In my 20s and 30s, I struggled with getting and staying pregnant. Thankfully, I was able to safely deliver two healthy babies, and during that time I had no gastroparesis symptoms at all. But after pregnancy, my periods worsened, and my gastroparesis came roaring back. I sought help from a midwife/nutritionist, multiple OBGYNs, and several dietitians. Despite eating healthy, exercising, and having perfect bloodwork, I kept gaining weight and bloating without explanation. My belly never seemed to match the rest of my body, and for half the month I was completely drained of energy.

In February 2020, I had my first exploratory surgery. The surgeon told me, “There was some growth, but I’d bet money it’s not endo.” The pathology came back positive for endometriosis. I was put into medicinal menopause right as the pandemic shut everything down, and so began a five-year journey: two more excision surgeries, nerve block injections, countless physical therapy sessions. Yet my symptoms kept flaring. I often felt like I was losing my mind—my body was showing clear symptoms, but little could be done to help.

I’m fortunate to have excellent health insurance, because otherwise I could have bought a small second house with what’s been spent on my care. For three years, I was in physical therapy for hip pain and limited mobility—pain my doctor could see during exams, but that never showed up on scans. During my second excision surgery, they found an endo mass, and the pain disappeared afterward (though mobility issues remained).

Working in front of hundreds of people, I constantly worried whether my clothes would still fit by the end of the day due to bloating. I could also tell when I was nearing the need for another excision surgery because I’d break out with painful cystic acne.

Finally, in June 2025, I sought out a new surgeon who specialized in endometriosis.
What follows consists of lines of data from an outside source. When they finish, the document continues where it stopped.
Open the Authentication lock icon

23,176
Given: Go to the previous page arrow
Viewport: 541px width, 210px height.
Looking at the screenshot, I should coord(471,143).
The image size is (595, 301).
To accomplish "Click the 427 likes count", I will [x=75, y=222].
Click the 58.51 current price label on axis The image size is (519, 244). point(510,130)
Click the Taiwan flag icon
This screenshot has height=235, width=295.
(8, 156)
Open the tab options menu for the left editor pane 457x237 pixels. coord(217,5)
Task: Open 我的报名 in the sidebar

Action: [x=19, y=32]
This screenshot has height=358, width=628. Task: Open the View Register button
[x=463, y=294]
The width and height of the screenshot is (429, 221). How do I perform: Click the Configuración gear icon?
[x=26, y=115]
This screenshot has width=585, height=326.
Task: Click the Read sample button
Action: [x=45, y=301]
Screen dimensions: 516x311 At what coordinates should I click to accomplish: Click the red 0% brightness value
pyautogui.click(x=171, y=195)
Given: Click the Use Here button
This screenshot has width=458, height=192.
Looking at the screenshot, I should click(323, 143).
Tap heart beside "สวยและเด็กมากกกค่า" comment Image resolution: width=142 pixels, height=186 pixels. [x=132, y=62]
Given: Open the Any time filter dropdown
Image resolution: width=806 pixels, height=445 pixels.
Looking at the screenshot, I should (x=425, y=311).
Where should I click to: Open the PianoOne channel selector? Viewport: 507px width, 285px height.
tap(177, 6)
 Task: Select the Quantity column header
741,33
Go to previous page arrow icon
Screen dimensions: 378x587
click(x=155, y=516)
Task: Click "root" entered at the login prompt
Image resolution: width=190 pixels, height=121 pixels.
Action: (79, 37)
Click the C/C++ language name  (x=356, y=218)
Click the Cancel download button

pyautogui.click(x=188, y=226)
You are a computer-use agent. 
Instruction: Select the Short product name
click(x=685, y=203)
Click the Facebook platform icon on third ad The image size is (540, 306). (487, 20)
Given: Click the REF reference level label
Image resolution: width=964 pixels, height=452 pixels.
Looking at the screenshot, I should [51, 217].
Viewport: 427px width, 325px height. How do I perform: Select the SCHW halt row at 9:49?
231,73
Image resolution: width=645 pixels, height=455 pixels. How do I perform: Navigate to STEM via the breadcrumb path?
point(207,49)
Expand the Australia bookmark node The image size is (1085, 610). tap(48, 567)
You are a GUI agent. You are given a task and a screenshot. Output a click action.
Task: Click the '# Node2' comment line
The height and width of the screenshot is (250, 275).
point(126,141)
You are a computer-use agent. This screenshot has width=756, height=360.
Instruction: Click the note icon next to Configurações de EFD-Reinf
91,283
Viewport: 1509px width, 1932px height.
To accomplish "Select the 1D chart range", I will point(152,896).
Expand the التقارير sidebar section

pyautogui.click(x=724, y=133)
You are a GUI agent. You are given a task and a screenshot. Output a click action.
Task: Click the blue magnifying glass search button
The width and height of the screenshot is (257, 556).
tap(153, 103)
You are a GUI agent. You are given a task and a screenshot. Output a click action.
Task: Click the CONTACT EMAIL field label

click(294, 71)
For the first time—other than with my physical therapist—I felt truly heard. She explained the disease in a way that finally made sense. I chose to have a hysterectomy. During surgery, they found one ovary fused to my bladder and endometriosis in multiple places, despite my last excision only eight months earlier. The most shocking part? I had less pain the day after surgery than I did before. Even more surprising, I haven’t had any gastroparesis symptoms since. My surgeon said there’s no research showing a link, but she wasn’t surprised. Sadly, I wasn’t surprised either that research hasn’t been done on these links.

Now, about six weeks post-op, my body is healing, but the emotional scars remain. It’s one thing to choose not to have more children—it’s another to have that choice permanently taken away. I still battle anxiety around food, since my body spent years tying certain meals to painful symptoms. I also fear for my daughter. Anytime she has GI issues, I worry she might inherit this disease.

I’ve been blessed with supportive family and friends, a great workplace, and the financial means to access care. Even with all of that, it still took me 15–20 years from my first symptoms to get a diagnosis.

I share my story in the hope that organizations like Our Daughters Foundation can help change this. By speaking openly about what’s often considered a taboo subject, I want to spare someone else the years of pain I endured.